Maintaining a signature personal style takes determination. My temptation at a high school without uniforms was to wear sweatpants and sweatshirts every day, but instead I developed a foundation of versatile, high-quality pieces that transition as easily from high school to college as they do from summer to fall. My durable Anthropologie blouses, skirts, and dresses have seen me through plenty, and I swear by the beauty of basics at Old Navy and the Gap.
What I discovered that the extra five minutes I spent putting on fresh clothes – as opposed to those in which I slept – made all the difference later in my day. Taking my fashion seriously allows others to take me seriously too; thus my wardrobe centers on classic lines and trusted staples, smart choices that are both practical and modern. To that end, I seek out pieces like this wearable and attention-grabbing blue dress by Tibi.
I love infusing vibrant and unexpected color into my look, particularly through nail polish; two favorite pigments are Nails Inc.'s Notting Hill Carnival and OPI's Gargantuan Green Grape. As for traditional accessories, nothing beats Amrita Singh's bangles or a bright pair of earrings for extra punch. And with my short hair, I adore overthrowing the standard bobby pin regime with an eye-catching barrette.
What I think Oscar Wilde indicated that hit so close to home for me was his call for courage. Working hard doesn't necessitate a drab uniform but encourages the expressive confidence to wear any outfit at any time, and having the smarts to choose exquisite pieces is what cements a reputation as a chic style maven.
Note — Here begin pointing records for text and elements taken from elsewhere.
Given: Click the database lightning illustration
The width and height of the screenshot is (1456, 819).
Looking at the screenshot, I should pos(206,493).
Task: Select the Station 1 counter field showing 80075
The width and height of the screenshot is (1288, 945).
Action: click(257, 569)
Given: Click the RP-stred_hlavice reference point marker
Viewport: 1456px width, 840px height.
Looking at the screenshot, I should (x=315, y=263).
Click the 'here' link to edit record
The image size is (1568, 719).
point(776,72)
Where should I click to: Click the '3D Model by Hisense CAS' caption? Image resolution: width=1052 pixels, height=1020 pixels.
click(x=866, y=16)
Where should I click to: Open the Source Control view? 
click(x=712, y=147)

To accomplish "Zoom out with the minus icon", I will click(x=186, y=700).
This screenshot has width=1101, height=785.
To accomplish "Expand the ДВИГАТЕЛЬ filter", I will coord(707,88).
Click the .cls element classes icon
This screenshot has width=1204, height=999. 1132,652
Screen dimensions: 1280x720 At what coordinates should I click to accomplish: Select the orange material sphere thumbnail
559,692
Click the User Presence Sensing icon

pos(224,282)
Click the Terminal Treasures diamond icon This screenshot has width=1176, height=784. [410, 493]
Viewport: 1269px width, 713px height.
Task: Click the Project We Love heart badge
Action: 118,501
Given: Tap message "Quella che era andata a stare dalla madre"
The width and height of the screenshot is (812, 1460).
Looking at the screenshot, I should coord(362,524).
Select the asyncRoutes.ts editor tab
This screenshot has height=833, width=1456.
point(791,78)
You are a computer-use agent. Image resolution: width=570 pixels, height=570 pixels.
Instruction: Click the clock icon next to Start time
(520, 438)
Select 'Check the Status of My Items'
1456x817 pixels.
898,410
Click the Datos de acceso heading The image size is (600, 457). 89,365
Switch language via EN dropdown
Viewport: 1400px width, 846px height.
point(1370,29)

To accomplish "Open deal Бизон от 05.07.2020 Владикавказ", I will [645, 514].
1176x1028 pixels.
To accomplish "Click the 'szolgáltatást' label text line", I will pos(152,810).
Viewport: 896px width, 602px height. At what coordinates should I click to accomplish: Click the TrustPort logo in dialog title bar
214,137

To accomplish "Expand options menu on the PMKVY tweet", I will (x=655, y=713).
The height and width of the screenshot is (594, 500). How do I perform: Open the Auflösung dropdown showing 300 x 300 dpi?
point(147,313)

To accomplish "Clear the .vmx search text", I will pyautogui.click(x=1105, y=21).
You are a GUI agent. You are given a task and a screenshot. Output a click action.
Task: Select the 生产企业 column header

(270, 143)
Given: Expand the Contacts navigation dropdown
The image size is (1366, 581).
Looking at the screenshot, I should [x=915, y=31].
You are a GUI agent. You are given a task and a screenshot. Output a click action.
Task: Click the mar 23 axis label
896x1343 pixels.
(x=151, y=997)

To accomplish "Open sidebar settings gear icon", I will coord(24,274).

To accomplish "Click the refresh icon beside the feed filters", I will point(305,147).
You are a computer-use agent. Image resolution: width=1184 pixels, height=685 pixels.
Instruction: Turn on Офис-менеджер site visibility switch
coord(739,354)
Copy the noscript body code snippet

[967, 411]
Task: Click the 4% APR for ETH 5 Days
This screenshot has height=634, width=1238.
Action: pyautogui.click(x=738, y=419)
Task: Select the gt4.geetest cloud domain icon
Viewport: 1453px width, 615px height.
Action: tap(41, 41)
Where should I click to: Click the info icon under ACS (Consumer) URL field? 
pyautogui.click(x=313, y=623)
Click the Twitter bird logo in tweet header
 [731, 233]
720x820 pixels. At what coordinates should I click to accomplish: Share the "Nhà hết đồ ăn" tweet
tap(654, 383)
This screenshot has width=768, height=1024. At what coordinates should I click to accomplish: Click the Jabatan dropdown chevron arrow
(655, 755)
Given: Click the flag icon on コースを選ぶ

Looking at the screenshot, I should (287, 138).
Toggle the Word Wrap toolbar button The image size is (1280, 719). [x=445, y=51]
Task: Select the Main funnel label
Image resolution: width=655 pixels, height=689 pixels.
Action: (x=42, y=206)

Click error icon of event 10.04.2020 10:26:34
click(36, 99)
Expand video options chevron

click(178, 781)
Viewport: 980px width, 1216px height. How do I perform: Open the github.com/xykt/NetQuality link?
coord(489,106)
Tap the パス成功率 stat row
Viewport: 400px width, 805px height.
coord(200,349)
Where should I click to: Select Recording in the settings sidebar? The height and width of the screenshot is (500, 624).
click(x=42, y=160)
In my first semester as a freshman at the University of Notre Dame, I am certain that my core style values will be tested against my commitment to my studies and the allure of warm sweatpants in the cold Indiana winter; however, I eagerly await the style evolution that's sure to arise from those trials. But through thick coats and my soon-to-be-forgotten thin tank tops, my – and Mr. Wilde's – dedication to personal distinction is sure to guide me on a new journey into the stylish unknown.